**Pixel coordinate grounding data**
•••••
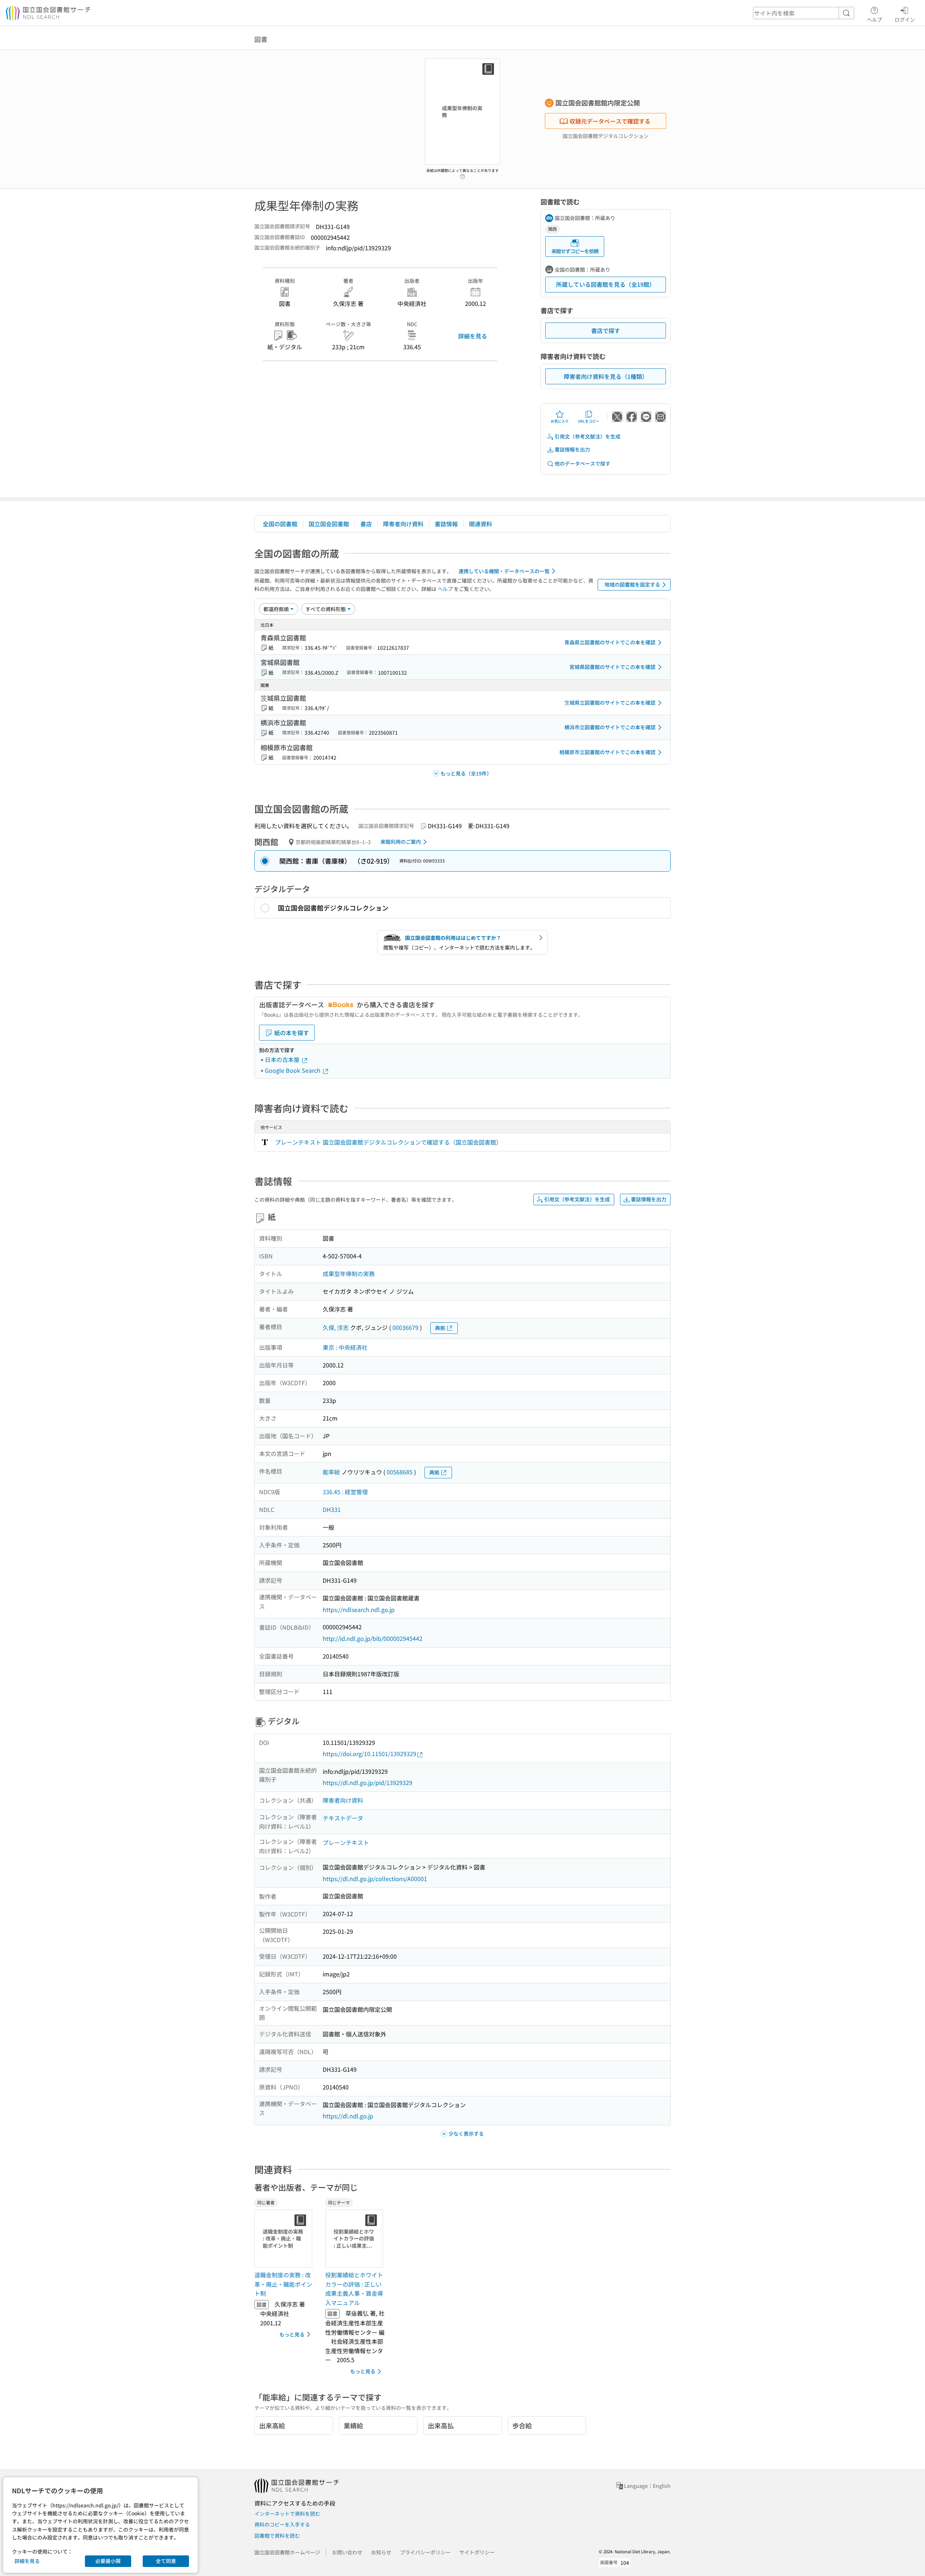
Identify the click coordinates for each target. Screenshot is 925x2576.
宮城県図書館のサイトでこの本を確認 (612, 666)
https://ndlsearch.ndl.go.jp (359, 1609)
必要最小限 (108, 2560)
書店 (366, 523)
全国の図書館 (280, 523)
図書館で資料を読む (277, 2535)
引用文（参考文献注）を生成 (587, 436)
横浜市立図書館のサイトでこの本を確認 (609, 727)
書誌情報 (446, 523)
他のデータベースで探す (582, 463)
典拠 (440, 1327)
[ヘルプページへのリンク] (462, 174)
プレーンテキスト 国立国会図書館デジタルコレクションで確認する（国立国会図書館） (388, 1142)
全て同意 (166, 2560)
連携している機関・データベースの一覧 (504, 571)
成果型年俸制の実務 (349, 1273)
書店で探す (605, 330)
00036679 (405, 1327)
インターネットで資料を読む (287, 2513)
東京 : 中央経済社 (345, 1347)
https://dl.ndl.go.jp (348, 2116)
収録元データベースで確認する (609, 121)
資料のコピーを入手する (282, 2524)
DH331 (332, 1509)
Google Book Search (293, 1070)
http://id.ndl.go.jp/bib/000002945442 (372, 1638)
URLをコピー (588, 421)
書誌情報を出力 (572, 449)
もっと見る (292, 2334)
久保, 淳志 (336, 1327)
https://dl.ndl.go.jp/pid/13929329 (367, 1782)
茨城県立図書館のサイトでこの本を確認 (609, 702)
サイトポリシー (477, 2552)
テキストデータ (343, 1818)
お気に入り (560, 421)
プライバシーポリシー (425, 2552)
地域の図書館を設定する (632, 584)
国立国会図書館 (329, 523)
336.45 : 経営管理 (345, 1491)
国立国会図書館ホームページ (287, 2552)
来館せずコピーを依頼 (574, 251)
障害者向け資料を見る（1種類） (606, 376)
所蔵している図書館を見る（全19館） (605, 284)
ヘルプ (874, 19)
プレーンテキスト (346, 1842)
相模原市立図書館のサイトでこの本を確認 (607, 752)
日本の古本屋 (283, 1059)
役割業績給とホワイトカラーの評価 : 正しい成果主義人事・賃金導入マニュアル (354, 2288)
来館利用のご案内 (400, 841)
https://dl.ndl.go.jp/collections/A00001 (375, 1878)
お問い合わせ (347, 2552)
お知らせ (381, 2552)
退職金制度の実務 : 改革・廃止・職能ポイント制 (283, 2284)
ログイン (905, 19)
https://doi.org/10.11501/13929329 (369, 1753)
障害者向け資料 (403, 523)
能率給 (331, 1472)
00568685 (400, 1472)
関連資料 (480, 523)
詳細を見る (472, 336)
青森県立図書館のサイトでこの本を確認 (609, 642)
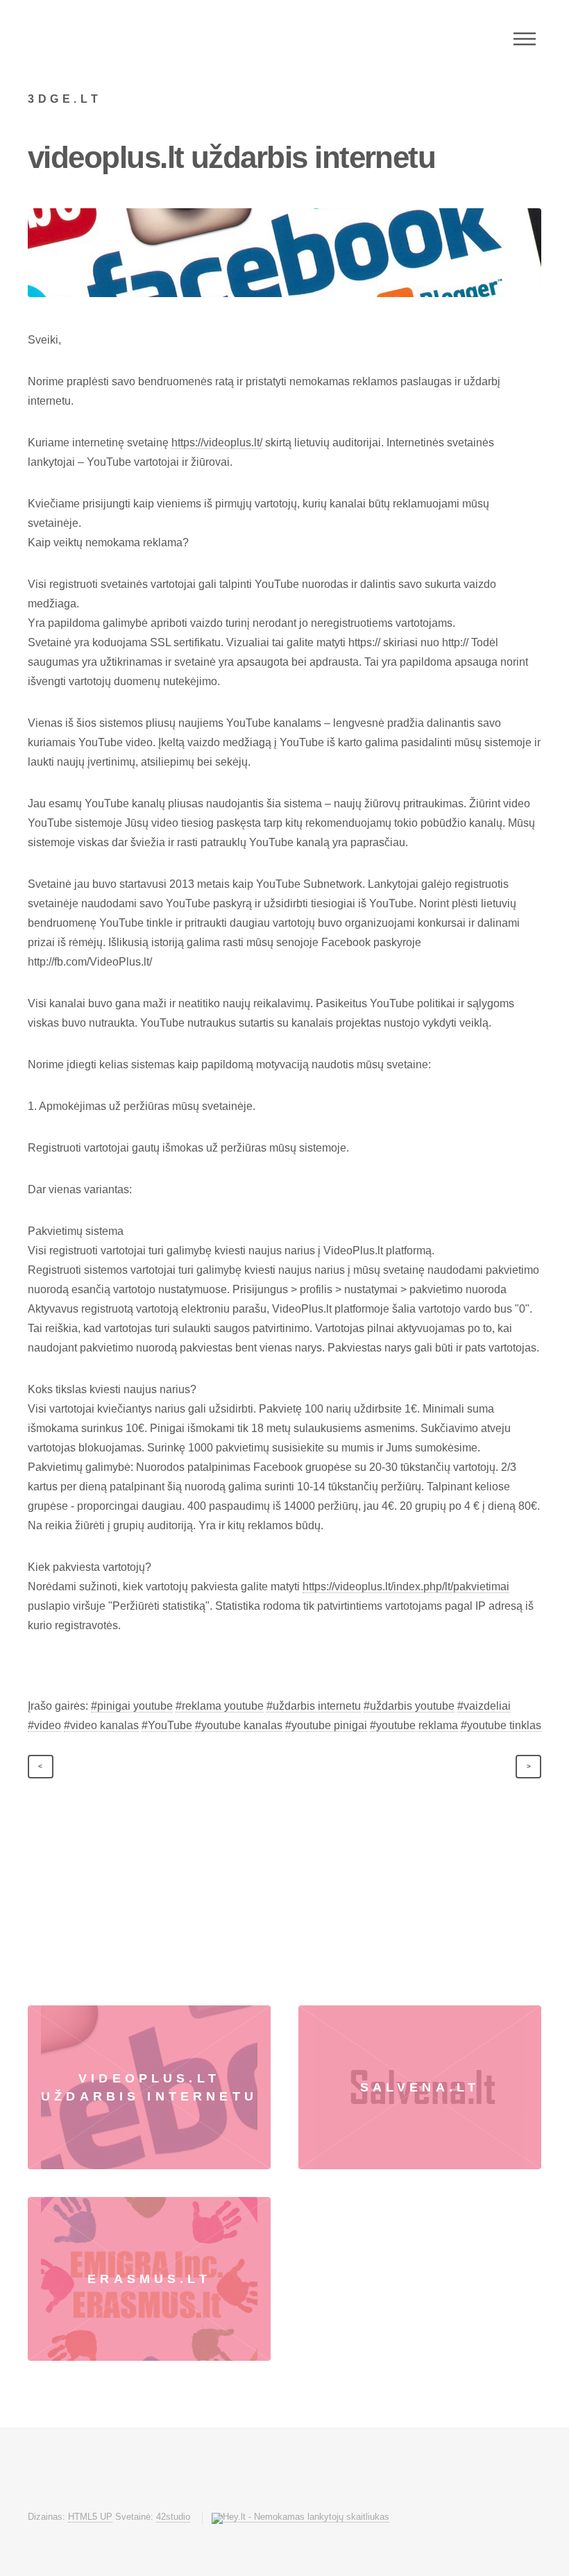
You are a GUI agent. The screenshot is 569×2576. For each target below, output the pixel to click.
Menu (524, 39)
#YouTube (167, 1725)
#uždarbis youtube (409, 1706)
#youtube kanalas (238, 1725)
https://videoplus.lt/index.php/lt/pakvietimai (406, 1586)
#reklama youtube (220, 1706)
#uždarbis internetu (313, 1706)
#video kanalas (101, 1725)
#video (44, 1725)
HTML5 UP (90, 2516)
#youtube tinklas (501, 1725)
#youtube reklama (414, 1725)
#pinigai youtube (132, 1706)
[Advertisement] (284, 1901)
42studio (173, 2516)
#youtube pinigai (326, 1725)
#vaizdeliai (484, 1706)
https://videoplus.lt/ (216, 442)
•••••
Exact lines, nothing more: output the one with "国立国会図書館ホームページ (287, 2552)" and every later line through the end of the data, skipping pictures.

**ANSWER TO THIS PROBLEM**
国立国会図書館ホームページ (287, 2552)
来館せずコピーを依頼 (574, 251)
障害者向け資料を見る（1種類） (606, 376)
所蔵している図書館を見る（全19館） (605, 284)
ヘルプ (874, 19)
プレーンテキスト (346, 1842)
相模原市立図書館のサイトでこの本を確認 (607, 752)
日本の古本屋 (283, 1059)
役割業績給とホワイトカラーの評価 : 正しい成果主義人事・賃金導入マニュアル (354, 2288)
来館利用のご案内 (400, 841)
https://dl.ndl.go.jp/collections/A00001 (375, 1878)
お問い合わせ (347, 2552)
お知らせ (381, 2552)
退職金制度の実務 : 改革・廃止・職能ポイント制 (283, 2284)
ログイン (905, 19)
https://doi.org/10.11501/13929329 (369, 1753)
障害者向け資料 (403, 523)
能率給 (331, 1472)
00568685 (400, 1472)
関連資料 (480, 523)
詳細を見る (472, 336)
青森県立図書館のサイトでこの本を確認 (609, 642)
You are a GUI agent. The screenshot is 569×2576. For each target below, output the pixel to click.
Menu (524, 39)
#YouTube (167, 1725)
#uždarbis youtube (409, 1706)
#youtube kanalas (238, 1725)
https://videoplus.lt/index.php/lt/pakvietimai (406, 1586)
#reklama youtube (220, 1706)
#uždarbis internetu (313, 1706)
#video kanalas (101, 1725)
#video (44, 1725)
HTML5 UP (90, 2516)
#youtube tinklas (501, 1725)
#youtube reklama (414, 1725)
#pinigai youtube (132, 1706)
[Advertisement] (284, 1901)
42studio (173, 2516)
#youtube pinigai (326, 1725)
#vaizdeliai (484, 1706)
https://videoplus.lt/ (216, 442)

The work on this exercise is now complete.